> **WHAT NEEDS TO BE DONE**
Arrange everything from the line containing "You are a computer-use" down to the end of the entries as a Markdown table with the columns Row and Line, one numbered row per line, skipping blank lines. Leave the pictures out.
━━ MATERIAL TO PROCESS
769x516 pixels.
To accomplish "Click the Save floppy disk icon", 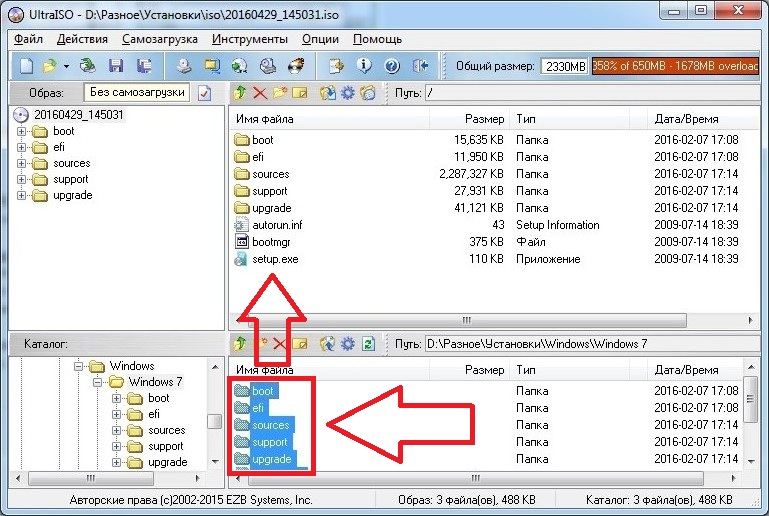I will click(116, 66).
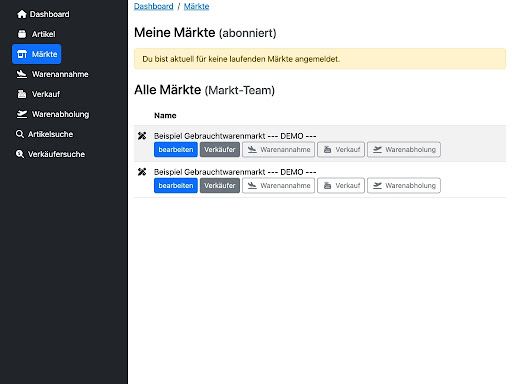Viewport: 512px width, 384px height.
Task: Open Warenabholung for the first market
Action: 404,150
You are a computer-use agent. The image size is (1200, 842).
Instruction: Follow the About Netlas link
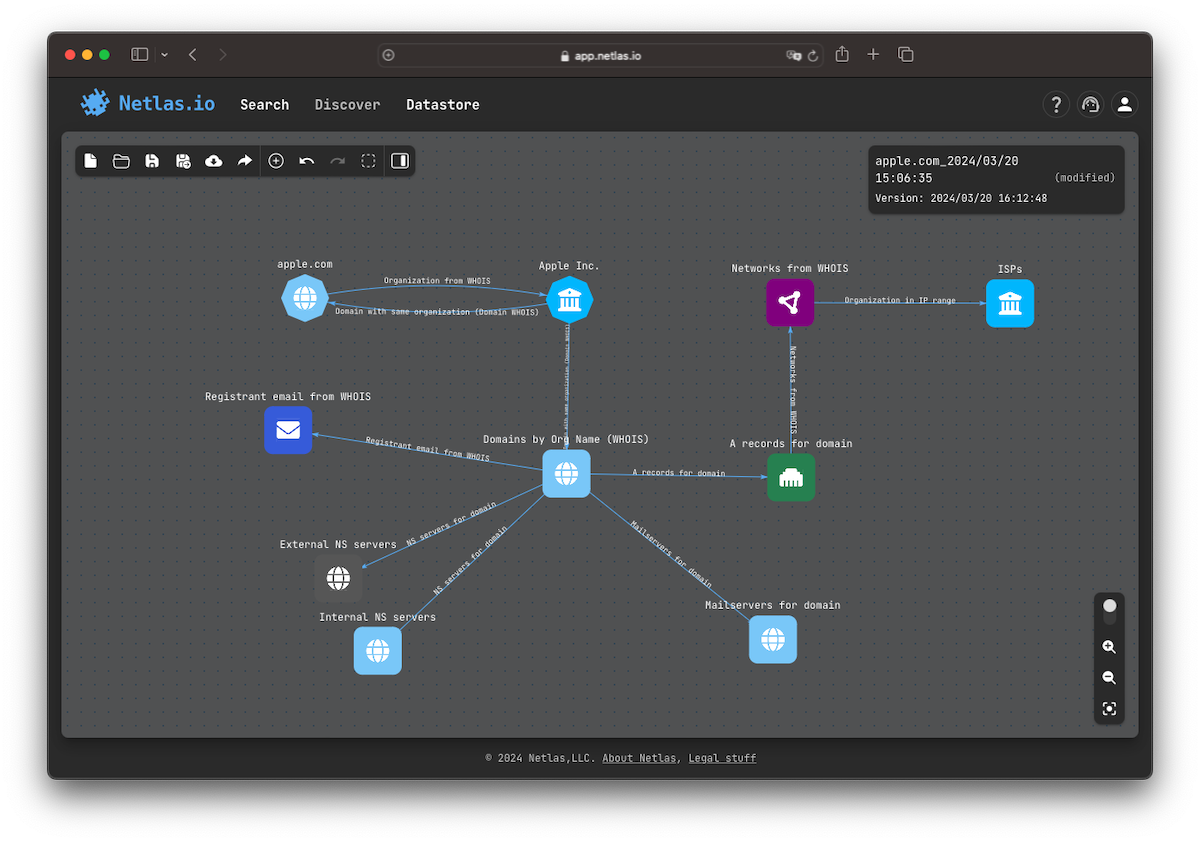coord(639,758)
━━━━
> **CORRECT RESPONSE**
| Row | Line |
|---|---|
| 1 | You are a computer-use agent. The image size is (1200, 842). |
| 2 | Instruction: Follow the About Netlas link |
| 3 | coord(639,758) |